爲了更好的瞭解nrgrep程序是如何實現各類不同的搜索(精確的簡單搜索、擴展搜索、正則表達式搜索;近似的簡單、擴展、正則表達式搜索等),以及各類參數的功能又是如何定義、有什麼功能。我們在此部分對程序中的參數作了詳細的敘述與分析(參考nr-grep.pdf第八章A Pattern Matching Software)。
./nrgrep [-iclGhnvdbmskL] <pattern> <list of files>
一、後綴參數Options功能分析
-i: the search is case insensitive,該參數取消大小寫敏感;
Bool OptCaseInsensitive = true;
-w: only matches whole words,僅輸出匹配整個模式串的單詞;
Bool OptWholeWord = true;
-x: only matches whole records,僅輸出匹配整個模式串的句子;
Bool OptWholeRecord = true;
-c: just counts the matches, does not print them,只打印匹配數;
Bool OptRecPrint = false;
-l: output filenames only, not their contents,輸出包含匹配模式串的文件名;
Bool OptRecFiles = true;
-G: output whole files,輸出包含匹配模式串的文件所有內容
Bool OptRecPrintFiles = true;
-h: do not output file names,不輸出文件名(-hl 會只輸出匹配數)
Bool OptRecFileNames = false;
-n: output records preceded by record number,輸出行數
Bool OptRecNumber = true;
-v: report nonmatching records,輸出非匹配的行
OptRecPositive = false;
-d <delim>: sets the record delimiter to <delim>,設置分隔符<delim>,默認爲/n
{
byte *OptRecPatt = optarg; /* opts[1]; <delim> */
OptRecPos = 0;
if (OptRecPatt[strlen(OptRecPatt)-1] == '#')

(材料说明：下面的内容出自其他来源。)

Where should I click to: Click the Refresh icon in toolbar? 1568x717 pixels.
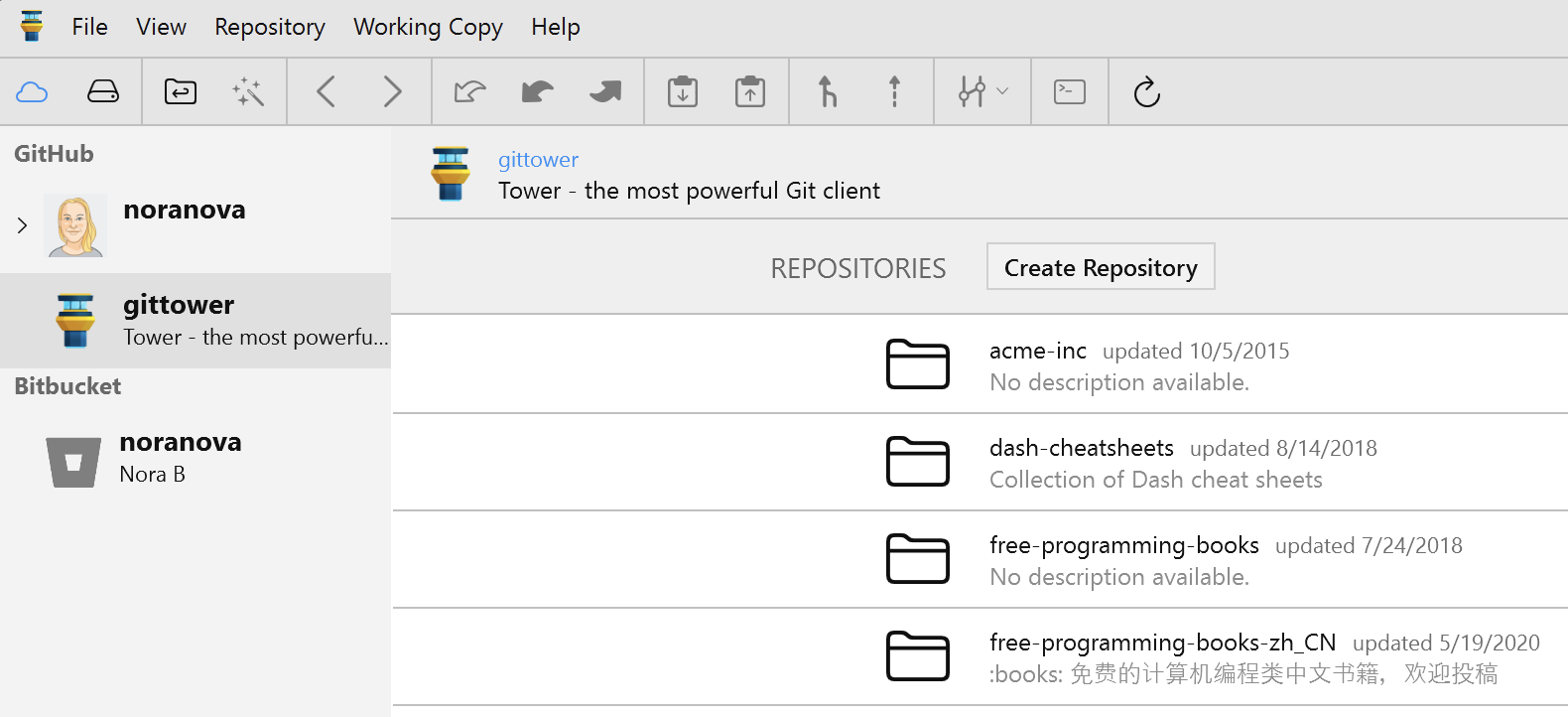pyautogui.click(x=1146, y=92)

{ OptRecPos = strlen(OptRecPatt)-1;
OptRecPatt[OptRecPos] = 0;
}
if (strlen(OptRecPatt) == 1)
OptRecChar = OptRecPatt[0];
else OptRecChar = -1;
}
-b <bufsize>: sets the buffer size to <bufsize> in Kb Default is 65536
Int OptBufSize = atoi(optarg); /* atoi(opts[1]); */
-m <bits>: sets the maximum table sizes to 2^<bits> words Default is 16
{
i = atoi(optarg); /* atoi(opts[1]); */
if ((i<=0) || (i>W) || (W % i))
{ warn2("The number of bits must be between 1 and %i "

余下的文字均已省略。